Sont visés celui qui fabrique et celui qui diffuse « les deux ne sont pas complices ». Qui dit éditeur ne dit pas distributeur et vice versa.

Par exemple :
- L’éditeur est une entreprise chargée de la fabrication du jeu comme Ubisoft, Activision, electronic arts games, Rockstars Games, Konami, funsoft, etc. ;
- Le distributeur quant à lui assure la distribution du jeu auprès du consommateur final comme Micromania.

La question qui se pose : si l’éditeur avait omis de poser la signalétique. Le distributeur disposera-il de la connaissance suffisante du produit pour la faire ? Dans l’affirmative, ce fait ne constituerait pas une ingérence dans les affaires de l’éditeur ?

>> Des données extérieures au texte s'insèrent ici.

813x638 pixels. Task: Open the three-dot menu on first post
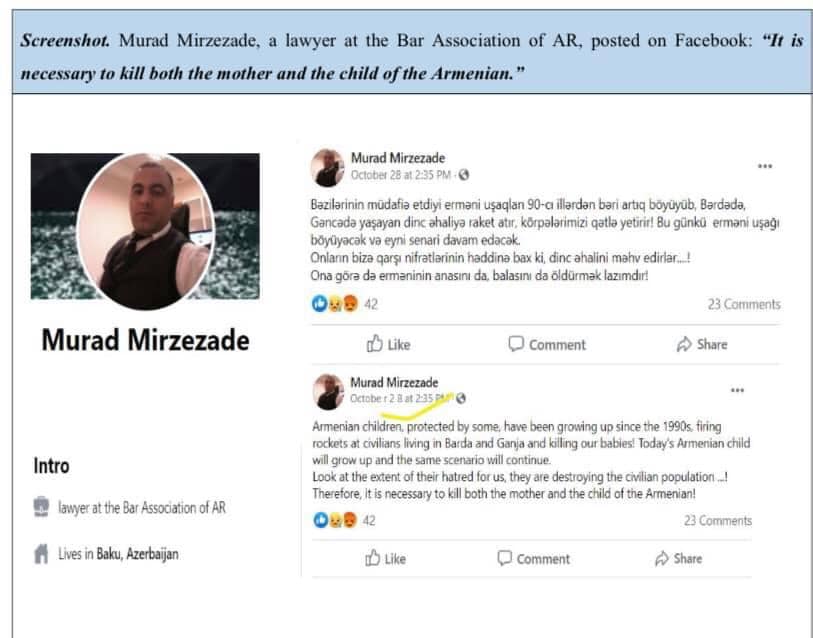[x=765, y=166]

Logiquement parlant la signalétique est de la charge de l’éditeur étant donné que c’est lui qui fabrique le jeu. On suppose que l’éditeur connaît très bien son produit tandis que le distributeur n’est pas en mesure voire n’est pas qualifié pour effectuer telle tâche, il n’a même pas connaissance du contenu du jeu.

Pour combler cette difficulté de mise en œuvre la responsabilité de l’éditeur la loi veut responsabiliser le distributeur par tout prix, ce qui est totalement incompréhensible.

Il est opportun que le régime de responsabilité prévu par le présent l’article soit révisé : logiquement parlant, il appartient à l’éditeur de poser la signalétique. Quant au distributeur, il a une obligation, après avoir vérifié le produit, d’informer l’éditeur de la non-conformité du jeu aux prescriptions légales et bien évidemment une obligation de refuser la distribution.

Ce phénomène est très récent, l’absence de loi au Maroc et l’insuffisance de l’arsenal juridique français constituent certainement un signal alarmant auquel les pouvoirs publics doivent réagir. Afin de surmonter ces problèmes, il convient de proposer des solutions pour l’avenir.

3) Quelles solutions pour l’avenir ?

Pour la France, il faut corriger les malfaçons la loi du 17 juin 1998 afin que le texte soit adapté avec les besoins de la sociétés.

De même, vu qu’il n’existe aucune instance de contrôle pour les jeux vidéo, il est nécessaire de s’inspirer du système préventif mis en place pour le cinéma et qui fonctionne très bien. Ce système suppose qu’aucun film ne peut être projeté ni exporté sans un visa d’exploitation délivré par le ministre chargé de la Culture après avis de la Commission de classification des œuvres cinématographiques dont le CNC assure le secrétariat. L’idée est de créer une instance de contrôle des jeux vidéo comme le CNC pour le cinéma.

Ainsi, il est préférable de réglementer la vente de jeux vidéo dans les magasins afin de répondre à la nécessité impérieuse de protéger les mineurs.

S’agissant du Maroc, tout d’abord, il est urgent de voter une loi interdisant la consommation des jeux vidéo violents par les mineurs.

Ensuite, il est souhaitable d’instaurer au Maroc un comité ou une instance comme le cas du syndicat des éditeurs de logiciels de loisirs (SELL) en France dont la mission principale est d’informer et de protéger le consommateur.

C’est ainsi qu’il faut introduire un système de classification propre au Maroc qui prend en considération le milieu socioculturel de l’enfant marocain et sa capacité à gérer la violence. Parce que la majorité des jeux vidéo proviennent de l’Europe et donc issu du classement PEGI.

En effet, ce système est adapté à la mentalité de l’enfant européen qui peut gérer la violence, les scènes de nudité, la consommation de la drogue, les propos racistes et grossiers, etc. alors que l’enfant marocain, issu d’une culture différente de celle de l’enfant européen, ne peut pas gérer toutes ces violences. Les règles de la morale au Maroc ne sont pas les mêmes qu’en Europe.

Aussi, il faut penser à régler le problème de contrefaçon des jeux vidéo. C’est la responsabilité des agents de douanes.

Après, il est recommandable de créer une police informatique dont le rôle est de surveiller le web et de contrôler les jeux vidéo en ligne afin d’y restreindre l’accès aux mineurs.

Pour conclure, il appartient aux parents d’assurer, par leur attitude et leurs choix éclairés, la protection physique et morale de leur enfant étant donné qu’ils sont les seuls responsables des jeux achetés ou loués.